Everyone had their own methods for picking classes. Does it have a final exam or a paper? Which requirements does it fulfill? When does it meet? What does the syllabus look like?
I didn’t pay attention to any of those things. The only metric I measured was whether the professor was passionate about what s/he was teaching. If the answer was “yes,” I was there. My rationale was simple: If professors were passionate about rocks, they could make rocks fascinating. But the most interesting topic was easily dulled by an indifferent teacher.
So I sifted through dozens of classes each semester and picked the most passionate professors I could find. I’d come from my classes excited about how differential cooling affected weather patterns or how conceptions of masculinity had changed over the last 2,000 years … because my professors cared intensely about these topics and made them compelling. It didn’t take long before other students were joining me in my endeavor to find the most enthusiastic teachers.
This same principle sets apart top bloggers, podcasters, and social media masters today: they’re passionate about their area of expertise. They get a huge kick out of helping entrepreneurs, or looking at new apps, or teaching people to overcome shyness. And their enthusiasm not only permeates their communications, it drives them to work harder, think deeper, and connect more intimately.
Some people are lucky enough to have their passion line up beautifully with their work, but most of us aren’t as fortunate. So how do we reap the benefits of enthusiasm when our day-to-day efforts aren’t quite so enticing? Find your passion point. Find a point that you can use to frame more of what you do into something you care about.

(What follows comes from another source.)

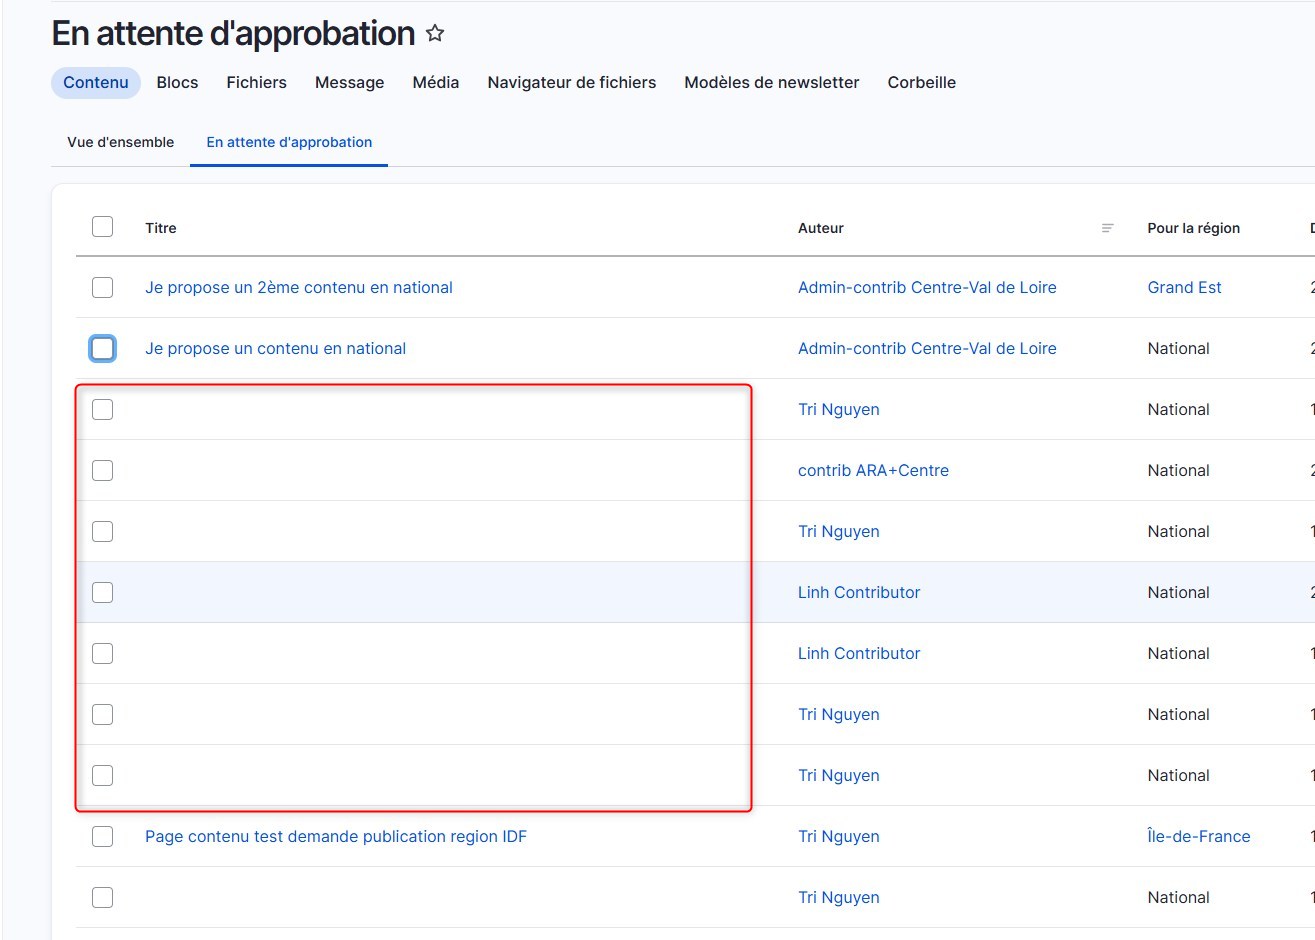The width and height of the screenshot is (1315, 940).
Task: Switch to the Blocs tab
Action: pyautogui.click(x=177, y=83)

But how do you find your passion point?
- Start by listing what you love to do. Me, I love to synthesize information into a fresh narrative, to teach others, to give advice, and to learn new information.
- Look for underlying themes. One theme for me is “looking at things differently.” Whether I’m changing my perspective by learning something new, or I’m helping someone else see an issue differently, that’s something I really care about.
- Seek ways to frame your work within this new paradigm. As a small business owner, I wear a lot of hats … and some of them don’t fit me very well. But when I think of contract negotiation as a way to shift the way both I and my future client are thinking about our future work together, then it becomes interesting rather than stressful.